- Senado define votação de regulamentação federal para criptomoedas
- Projeto sobre stablecoins enfrenta pressão por cláusula ética
- Legislação de criptomoedas avança antes das eleições americanas
O Comitê Bancário do Senado dos Estados Unidos marcou para 14 de maio uma nova sessão de discussão e votação de um projeto de lei voltado à regulamentação federal do mercado de criptomoedas. A medida representa mais uma tentativa de estabelecer regras amplas para o setor nos EUA, após meses de negociações entre parlamentares e representantes da indústria.
A movimentação ocorre depois do cancelamento da primeira tentativa, em janeiro, quando a Coinbase retirou apoio ao texto.
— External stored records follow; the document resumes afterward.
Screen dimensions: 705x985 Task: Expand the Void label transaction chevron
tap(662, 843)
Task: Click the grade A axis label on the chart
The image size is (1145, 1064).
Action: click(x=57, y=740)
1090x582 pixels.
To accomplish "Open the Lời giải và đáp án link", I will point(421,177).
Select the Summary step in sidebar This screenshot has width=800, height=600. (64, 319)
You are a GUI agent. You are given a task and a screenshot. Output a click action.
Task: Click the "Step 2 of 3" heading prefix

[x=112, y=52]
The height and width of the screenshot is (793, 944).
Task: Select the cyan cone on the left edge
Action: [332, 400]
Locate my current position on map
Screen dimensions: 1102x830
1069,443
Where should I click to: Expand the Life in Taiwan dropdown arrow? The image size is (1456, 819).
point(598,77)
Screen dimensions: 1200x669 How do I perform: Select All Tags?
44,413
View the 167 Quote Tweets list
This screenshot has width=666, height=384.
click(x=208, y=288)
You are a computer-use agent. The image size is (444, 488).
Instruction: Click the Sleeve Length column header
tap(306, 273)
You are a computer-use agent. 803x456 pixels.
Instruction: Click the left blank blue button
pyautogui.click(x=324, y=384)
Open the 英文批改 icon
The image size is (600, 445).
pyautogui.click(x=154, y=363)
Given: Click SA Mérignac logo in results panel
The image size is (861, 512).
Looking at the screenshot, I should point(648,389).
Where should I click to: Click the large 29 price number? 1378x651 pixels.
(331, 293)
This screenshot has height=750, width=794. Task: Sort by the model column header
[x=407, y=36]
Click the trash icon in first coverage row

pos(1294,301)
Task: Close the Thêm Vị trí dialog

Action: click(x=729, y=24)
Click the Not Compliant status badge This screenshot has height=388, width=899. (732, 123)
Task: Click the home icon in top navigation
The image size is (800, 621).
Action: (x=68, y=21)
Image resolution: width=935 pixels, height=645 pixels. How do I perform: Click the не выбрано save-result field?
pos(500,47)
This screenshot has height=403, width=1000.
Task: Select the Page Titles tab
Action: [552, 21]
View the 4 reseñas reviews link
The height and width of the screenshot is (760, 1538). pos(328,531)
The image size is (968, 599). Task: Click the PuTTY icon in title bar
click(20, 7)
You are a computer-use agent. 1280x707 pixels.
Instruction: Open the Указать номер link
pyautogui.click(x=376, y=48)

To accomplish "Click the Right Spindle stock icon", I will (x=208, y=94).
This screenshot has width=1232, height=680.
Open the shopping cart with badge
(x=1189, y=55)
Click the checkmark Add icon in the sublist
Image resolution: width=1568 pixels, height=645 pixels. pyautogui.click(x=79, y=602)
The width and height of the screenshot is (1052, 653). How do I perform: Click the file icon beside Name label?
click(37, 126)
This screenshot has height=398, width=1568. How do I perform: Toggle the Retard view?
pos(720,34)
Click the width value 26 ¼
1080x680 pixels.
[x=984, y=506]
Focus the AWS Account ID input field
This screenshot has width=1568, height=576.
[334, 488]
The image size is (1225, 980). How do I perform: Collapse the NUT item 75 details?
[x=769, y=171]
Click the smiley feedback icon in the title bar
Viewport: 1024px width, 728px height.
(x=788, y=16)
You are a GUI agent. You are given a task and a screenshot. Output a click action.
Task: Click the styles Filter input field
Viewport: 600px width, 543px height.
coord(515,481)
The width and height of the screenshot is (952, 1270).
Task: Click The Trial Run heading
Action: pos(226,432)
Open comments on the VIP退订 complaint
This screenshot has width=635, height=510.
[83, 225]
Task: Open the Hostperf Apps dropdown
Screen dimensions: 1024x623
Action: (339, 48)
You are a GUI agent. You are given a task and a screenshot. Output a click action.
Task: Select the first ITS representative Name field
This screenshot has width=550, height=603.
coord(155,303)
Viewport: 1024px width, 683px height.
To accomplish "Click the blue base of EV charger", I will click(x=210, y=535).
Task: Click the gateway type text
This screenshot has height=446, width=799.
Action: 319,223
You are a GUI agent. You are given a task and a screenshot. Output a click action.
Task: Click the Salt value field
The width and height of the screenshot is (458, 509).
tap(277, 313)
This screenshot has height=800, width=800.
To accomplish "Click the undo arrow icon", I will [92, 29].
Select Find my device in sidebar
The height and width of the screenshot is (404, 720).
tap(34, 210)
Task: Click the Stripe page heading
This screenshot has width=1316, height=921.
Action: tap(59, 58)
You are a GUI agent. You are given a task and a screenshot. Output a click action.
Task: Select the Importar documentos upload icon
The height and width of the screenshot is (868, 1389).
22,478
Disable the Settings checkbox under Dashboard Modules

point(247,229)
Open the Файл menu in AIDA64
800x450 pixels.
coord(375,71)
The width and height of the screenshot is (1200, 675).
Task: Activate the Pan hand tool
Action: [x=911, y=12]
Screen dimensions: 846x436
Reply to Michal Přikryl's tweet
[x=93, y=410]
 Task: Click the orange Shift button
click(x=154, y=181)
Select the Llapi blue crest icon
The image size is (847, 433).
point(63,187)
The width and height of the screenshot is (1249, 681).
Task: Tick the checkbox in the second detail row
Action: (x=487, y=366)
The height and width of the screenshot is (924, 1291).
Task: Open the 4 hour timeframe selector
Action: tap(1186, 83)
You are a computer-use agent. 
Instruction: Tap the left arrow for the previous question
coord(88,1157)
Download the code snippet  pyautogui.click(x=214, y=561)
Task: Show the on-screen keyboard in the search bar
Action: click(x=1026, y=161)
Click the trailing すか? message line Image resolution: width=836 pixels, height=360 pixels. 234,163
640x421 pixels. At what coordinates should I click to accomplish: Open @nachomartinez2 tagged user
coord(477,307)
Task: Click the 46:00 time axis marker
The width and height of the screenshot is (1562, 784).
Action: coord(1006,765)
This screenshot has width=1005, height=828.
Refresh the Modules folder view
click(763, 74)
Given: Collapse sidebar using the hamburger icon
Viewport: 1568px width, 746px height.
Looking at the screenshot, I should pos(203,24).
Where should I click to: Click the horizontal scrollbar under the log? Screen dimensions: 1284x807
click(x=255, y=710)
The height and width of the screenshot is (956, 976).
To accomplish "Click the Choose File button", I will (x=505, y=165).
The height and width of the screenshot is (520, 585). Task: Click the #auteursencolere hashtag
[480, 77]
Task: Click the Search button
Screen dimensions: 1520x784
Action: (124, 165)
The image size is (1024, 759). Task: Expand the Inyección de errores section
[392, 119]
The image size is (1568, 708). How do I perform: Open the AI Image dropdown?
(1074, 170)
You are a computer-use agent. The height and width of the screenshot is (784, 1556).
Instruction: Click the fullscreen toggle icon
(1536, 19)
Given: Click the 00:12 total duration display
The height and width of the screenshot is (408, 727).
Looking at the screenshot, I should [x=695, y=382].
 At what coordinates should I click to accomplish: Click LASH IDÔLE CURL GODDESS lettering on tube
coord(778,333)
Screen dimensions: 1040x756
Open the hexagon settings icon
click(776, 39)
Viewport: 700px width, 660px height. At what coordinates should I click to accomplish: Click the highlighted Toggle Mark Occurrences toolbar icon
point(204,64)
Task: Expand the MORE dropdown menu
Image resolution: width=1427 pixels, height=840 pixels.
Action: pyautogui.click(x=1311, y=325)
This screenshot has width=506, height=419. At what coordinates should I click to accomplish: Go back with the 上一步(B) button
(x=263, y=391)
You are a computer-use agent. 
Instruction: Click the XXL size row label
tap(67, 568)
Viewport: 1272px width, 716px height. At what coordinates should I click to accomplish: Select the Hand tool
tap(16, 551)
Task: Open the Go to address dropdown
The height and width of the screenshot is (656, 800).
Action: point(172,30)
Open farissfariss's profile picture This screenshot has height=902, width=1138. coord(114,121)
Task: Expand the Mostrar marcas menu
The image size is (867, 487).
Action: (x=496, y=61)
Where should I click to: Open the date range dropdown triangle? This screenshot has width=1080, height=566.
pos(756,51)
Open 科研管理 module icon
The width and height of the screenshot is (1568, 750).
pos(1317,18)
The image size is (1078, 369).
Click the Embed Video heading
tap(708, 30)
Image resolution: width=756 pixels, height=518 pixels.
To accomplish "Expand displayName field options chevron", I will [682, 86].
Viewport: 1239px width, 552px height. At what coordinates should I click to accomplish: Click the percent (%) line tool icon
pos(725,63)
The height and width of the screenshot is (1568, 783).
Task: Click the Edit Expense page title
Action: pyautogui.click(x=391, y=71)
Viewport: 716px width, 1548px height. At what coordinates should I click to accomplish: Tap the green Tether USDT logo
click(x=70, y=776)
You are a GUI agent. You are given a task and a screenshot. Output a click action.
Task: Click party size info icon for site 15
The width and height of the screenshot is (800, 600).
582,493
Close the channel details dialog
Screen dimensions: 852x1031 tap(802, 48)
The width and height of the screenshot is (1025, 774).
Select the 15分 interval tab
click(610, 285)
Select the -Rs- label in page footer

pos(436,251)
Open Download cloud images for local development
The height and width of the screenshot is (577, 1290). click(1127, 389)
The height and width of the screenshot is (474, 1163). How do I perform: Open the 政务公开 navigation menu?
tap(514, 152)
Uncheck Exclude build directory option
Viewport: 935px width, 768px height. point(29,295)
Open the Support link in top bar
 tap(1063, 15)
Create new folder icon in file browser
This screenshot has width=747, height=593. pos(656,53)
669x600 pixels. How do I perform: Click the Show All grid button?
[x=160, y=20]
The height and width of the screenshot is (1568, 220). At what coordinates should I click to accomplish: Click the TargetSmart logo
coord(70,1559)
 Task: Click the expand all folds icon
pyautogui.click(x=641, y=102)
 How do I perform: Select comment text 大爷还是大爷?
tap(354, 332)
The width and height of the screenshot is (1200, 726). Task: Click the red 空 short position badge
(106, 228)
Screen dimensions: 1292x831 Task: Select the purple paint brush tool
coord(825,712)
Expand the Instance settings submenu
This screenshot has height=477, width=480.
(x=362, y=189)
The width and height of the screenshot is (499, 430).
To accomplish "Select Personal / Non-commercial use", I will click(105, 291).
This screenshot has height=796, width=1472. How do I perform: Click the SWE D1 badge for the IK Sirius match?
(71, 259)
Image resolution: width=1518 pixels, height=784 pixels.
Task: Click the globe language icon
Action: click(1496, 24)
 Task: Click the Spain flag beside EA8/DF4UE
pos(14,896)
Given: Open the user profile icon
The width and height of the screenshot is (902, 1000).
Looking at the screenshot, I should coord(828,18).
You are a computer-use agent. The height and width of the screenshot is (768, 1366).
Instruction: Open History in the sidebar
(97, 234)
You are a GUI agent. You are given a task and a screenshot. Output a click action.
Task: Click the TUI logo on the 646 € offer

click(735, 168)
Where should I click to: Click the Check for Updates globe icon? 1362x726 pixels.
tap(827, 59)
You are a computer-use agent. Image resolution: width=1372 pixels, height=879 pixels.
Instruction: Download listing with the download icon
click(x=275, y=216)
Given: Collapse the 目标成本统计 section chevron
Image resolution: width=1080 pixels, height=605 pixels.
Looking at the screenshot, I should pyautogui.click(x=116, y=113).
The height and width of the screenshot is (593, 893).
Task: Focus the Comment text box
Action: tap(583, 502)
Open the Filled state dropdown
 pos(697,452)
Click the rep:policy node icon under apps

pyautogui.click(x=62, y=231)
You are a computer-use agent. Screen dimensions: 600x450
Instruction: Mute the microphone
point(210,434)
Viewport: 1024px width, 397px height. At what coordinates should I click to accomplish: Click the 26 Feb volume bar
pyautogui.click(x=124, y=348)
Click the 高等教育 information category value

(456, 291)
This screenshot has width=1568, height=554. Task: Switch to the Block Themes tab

Na ocasião, a corretora demonstrou preocupação com pontos ligados às recompensas oferecidas por stablecoins, tema que gerou forte debate entre legisladores e empresas do setor.
Na última semana, dois senadores envolvidos nas negociações apresentaram uma nova proposta para resolver parte dessas divergências. Apesar disso, entidades ligadas ao setor bancário afirmaram que o texto atualizado ainda “deixa a desejar” em alguns aspectos regulatórios.
Antes de chegar ao plenário do Senado, o projeto ainda precisa ser aprovado pelo Comitê Bancário e conciliado com outra versão já aprovada anteriormente pelo Comitê de Agricultura do Senado. Somente após essa etapa a proposta poderá seguir para votação geral.
A tramitação ganhou um componente político adicional devido ao envolvimento do atual presidente dos EUA, Donald Trump, com iniciativas ligadas às criptomoedas. O presidente e a primeira-dama Melania Trump lançaram memecoins antes da posse presidencial, enquanto integrantes da família Trump participaram do projeto World Liberty Financial, voltado para DeFi e stablecoins.
Durante discussões anteriores, parlamentares democratas tentaram incluir emendas proibindo o presidente, vice-presidente e outros funcionários federais de realizarem determinadas operações com criptomoedas. As propostas, porém, acabaram ficando fora do texto principal.
A senadora democrata Kirsten Gillibrand afirmou nesta semana que o acordo dificilmente avançará sem uma cláusula ética mais rígida. Ela também reforçou a pressão para incluir mecanismos de proteção ao consumidor e medidas relacionadas ao combate ao financiamento ilícito e ao financiamento do terrorismo.
Caso o Senado consiga reunir os 60 votos necessários, o projeto seguirá para a Câmara dos Representantes. Os deputados já aprovaram anteriormente uma versão semelhante com apoio de republicanos e democratas. Se aprovado nas duas casas, o texto será encaminhado para sanção presidencial.
Os legisladores ainda enfrentam um calendário apertado em Washington. Com a aproximação das eleições de meio de mandato, o espaço para novas votações no Congresso americano começa a diminuir nas próximas semanas.